(Stored records)
===

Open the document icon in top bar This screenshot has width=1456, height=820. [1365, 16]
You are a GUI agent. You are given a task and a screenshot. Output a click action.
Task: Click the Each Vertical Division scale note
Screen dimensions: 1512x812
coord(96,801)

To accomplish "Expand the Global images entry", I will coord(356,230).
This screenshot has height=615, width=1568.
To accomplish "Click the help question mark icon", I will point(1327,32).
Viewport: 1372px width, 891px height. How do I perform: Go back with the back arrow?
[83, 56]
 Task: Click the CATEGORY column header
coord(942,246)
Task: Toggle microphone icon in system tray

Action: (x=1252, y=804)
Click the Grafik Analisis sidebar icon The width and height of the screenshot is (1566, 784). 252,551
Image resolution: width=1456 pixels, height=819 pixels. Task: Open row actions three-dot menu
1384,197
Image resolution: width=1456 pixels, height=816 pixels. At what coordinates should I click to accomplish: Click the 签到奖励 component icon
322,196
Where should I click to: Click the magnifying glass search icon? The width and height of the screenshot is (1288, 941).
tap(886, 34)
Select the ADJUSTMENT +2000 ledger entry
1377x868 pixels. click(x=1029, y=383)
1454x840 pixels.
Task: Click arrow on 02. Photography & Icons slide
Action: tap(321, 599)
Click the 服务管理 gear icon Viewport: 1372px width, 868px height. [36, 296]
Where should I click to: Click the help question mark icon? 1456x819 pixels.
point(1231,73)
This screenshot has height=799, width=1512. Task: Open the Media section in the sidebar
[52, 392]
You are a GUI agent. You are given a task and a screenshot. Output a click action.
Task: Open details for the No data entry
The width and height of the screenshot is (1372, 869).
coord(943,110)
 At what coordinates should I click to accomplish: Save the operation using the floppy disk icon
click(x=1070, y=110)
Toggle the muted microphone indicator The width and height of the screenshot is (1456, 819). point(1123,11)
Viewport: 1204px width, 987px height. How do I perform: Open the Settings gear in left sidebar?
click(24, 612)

===

- _Task details_: Provide the number of lines in the entries that include "will", and no other text.

- _Answer to this task_: 2